Tapen in der Logopädie

Tapen in der Logopädie

Tapen in der Logopädie

Tapen in therapeutischen Bereichen

Vielen Menschen ist das Tapen mittlerweile bekannt. Sie kennen es vor allem aus der Physiotherapie. Ein schmerzhaftes Knie, eine verletzte Schulter oder ein verspannter Rücken - das Tape verspricht bei körperlichen Beschwerden eine Erleichterung. Und so kommt es nicht von ungefähr, dass wir beim Wandern, Radfahren oder Schwimmen die bunten Pflaster auf unterschiedlichsten Körperteilen schon von weitem sehen. Tapes werden selbstbewusst wie ein Modetrend getragen.

Wirkung der Tapes

Die kinesiologischen Tapes kommen ursprünglich aus Japan.
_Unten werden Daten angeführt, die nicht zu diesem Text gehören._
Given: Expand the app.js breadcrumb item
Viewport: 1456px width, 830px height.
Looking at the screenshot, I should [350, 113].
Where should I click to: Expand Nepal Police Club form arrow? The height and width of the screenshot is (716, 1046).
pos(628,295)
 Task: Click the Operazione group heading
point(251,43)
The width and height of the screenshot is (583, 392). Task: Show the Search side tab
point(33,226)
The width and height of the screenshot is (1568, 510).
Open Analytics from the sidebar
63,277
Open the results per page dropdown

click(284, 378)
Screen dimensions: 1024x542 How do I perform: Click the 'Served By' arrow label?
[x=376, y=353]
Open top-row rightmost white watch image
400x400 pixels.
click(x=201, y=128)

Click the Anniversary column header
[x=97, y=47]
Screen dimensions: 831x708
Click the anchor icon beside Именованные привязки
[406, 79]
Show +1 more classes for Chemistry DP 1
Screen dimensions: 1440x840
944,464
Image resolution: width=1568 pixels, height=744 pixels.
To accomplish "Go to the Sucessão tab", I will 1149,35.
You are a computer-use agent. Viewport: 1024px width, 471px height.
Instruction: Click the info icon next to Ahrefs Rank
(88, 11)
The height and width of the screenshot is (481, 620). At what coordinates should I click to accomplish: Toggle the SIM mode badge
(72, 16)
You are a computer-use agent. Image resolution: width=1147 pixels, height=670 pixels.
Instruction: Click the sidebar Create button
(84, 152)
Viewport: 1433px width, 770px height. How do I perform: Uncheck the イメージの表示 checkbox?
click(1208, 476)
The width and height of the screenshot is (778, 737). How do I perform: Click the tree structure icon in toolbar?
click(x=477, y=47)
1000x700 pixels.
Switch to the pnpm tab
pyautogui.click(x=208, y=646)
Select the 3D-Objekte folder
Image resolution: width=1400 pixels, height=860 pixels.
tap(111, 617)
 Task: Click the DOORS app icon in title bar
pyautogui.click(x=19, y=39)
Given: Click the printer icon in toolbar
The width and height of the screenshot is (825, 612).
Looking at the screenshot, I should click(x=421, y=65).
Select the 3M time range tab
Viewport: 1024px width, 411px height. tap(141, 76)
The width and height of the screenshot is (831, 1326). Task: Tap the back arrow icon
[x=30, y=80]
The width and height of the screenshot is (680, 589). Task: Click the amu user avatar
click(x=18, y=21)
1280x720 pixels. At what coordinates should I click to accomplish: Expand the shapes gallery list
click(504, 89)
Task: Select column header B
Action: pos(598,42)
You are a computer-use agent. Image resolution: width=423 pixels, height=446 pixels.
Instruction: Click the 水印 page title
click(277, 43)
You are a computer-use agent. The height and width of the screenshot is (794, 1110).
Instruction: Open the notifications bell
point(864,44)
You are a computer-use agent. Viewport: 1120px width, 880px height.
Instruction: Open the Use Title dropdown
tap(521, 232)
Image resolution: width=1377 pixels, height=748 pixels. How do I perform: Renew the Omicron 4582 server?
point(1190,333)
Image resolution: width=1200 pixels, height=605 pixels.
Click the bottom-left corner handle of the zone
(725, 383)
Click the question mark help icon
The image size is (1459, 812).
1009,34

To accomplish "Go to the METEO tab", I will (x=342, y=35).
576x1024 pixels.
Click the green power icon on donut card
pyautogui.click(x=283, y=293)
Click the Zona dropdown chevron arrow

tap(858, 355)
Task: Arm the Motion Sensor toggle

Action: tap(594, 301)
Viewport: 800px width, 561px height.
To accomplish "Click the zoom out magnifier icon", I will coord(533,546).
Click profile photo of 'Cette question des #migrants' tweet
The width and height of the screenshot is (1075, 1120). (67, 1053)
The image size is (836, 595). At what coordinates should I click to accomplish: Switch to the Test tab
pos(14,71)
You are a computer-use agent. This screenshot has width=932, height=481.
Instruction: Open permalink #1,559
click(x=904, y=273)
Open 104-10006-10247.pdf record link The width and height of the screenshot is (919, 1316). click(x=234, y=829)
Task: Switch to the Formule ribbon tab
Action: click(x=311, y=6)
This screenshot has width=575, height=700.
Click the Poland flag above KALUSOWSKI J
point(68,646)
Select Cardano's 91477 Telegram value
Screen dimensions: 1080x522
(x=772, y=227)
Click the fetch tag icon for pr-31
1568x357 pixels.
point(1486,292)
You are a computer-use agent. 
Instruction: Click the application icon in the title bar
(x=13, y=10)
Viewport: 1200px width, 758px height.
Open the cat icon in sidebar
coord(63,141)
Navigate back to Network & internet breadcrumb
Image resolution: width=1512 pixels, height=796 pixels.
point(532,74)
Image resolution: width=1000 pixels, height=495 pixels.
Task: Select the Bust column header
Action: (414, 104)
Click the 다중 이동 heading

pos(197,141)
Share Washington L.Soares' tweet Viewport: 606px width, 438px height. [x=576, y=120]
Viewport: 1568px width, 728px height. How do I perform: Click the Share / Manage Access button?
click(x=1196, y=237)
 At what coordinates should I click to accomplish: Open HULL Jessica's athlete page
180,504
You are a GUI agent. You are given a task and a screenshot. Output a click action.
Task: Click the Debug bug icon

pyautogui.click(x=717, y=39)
Im Gegensatz zu herkömmlichen Pflastern bestehen sie aus Baumwolle und Acryl und ermöglichen einen Bewegungsspielraum, so dass die Haut und die darunter befindlichen Strukturen stimuliert werden. Auch werden die Lymphe und der Stoffwechsel angeregt. Eine positive Wirkung haben Tapes auf Muskeln, Sehnen und auch Gelenke. Schmerzen und Verspannungen können hierbei reduziert werden, so dass die Tapes einen Beitrag zum körperlichen Wohlbefinden leisten.

Tapen in der Logopädie

Nun ist der Hals- und Gesichtsbereich ein besonders sensibler Bereich. Hier müssen wir Therapeuten sehr behutsam vorgehen. Das Tapen hat aber mittlerweile auch in der Logopädie Einzug gehalten, da viele Störungen der Sprache, des Schluckens und der Stimme auch immer im Zusammenhang mit den körperlichen Strukturen stehen. Wir können uns also das Wissen über das Tapen in der Logopädie zunutze machen und es gezielt bei bestimmten Beschwerden einsetzen. Die Tapes können hervorragend ergänzend zu den klassischen Therapiemethoden eingesetzt werden.

Anwendung in der Logopädie

In der Logopädie können die Tapes bei unterschiedlichen Störungsbildern eingesetzt werden. Beispielsweise bei Facialisparesen nach Schlaganfall, bei Schluckstörungen, fehlendem Mundschluss oder auch Speichelfluss leisten die Pflaster eine wertvolle Hilfe. Vor allem aber bei Stimmstörungen setze ich Tapes gern ein: beim Haltungsaufbau, beim Lösen von Verspannungen im Hals- und Nackenbereich. Insbesondere bei festen Strukturen um den Kehlkopfbereich verwende ich neben der manuellen Therapie ergänzend die Tapes. Da viele Patienten das Tapen aus anderen Bereichen kennen und teilweise selbst gute Erfahrungen damit gesammelt haben, sind sie in der Logopädie offen dafür.

Gitterpflaster - fein aber  wirksam

Besonders gern setze ich jedoch die Gitterpflaster ein. Sie sind viel kleiner als die herkömmlichen Pflaster und diskreter in der Sichtbarkeit. Ähnlich wie bei der Akkupressur erhöhen sie den Energiefluss im Körper und entfalten eine harmonisierende Wirkung. Sie aktivieren die Selbstheilungskräfte des Körpers und können besonders vielseitig eingesetzt werden. Ich verwende sie vor allem bei einem verspannten Unterkiefer, zur Lockerung der Kaumuskulatur und bei Nackenverspannungen. Patienten berichten mir eine sofortige Wirkung nach dem Anbringen des Gitterpflasters und nehmen dieses Hilfsmittel sehr gern an.

Ich selbst kann mir meinen Praxisalltag ohne Tapes und Gitterpflaster nicht mehr vorstellen. Sie können sicher nicht zaubern. Wenn man sie aber gezielt als Ergänzung zu logopädischen Therapieeinsätzen verwendet, leisten sie einen wertvollen Beitrag im Heilungsprozess.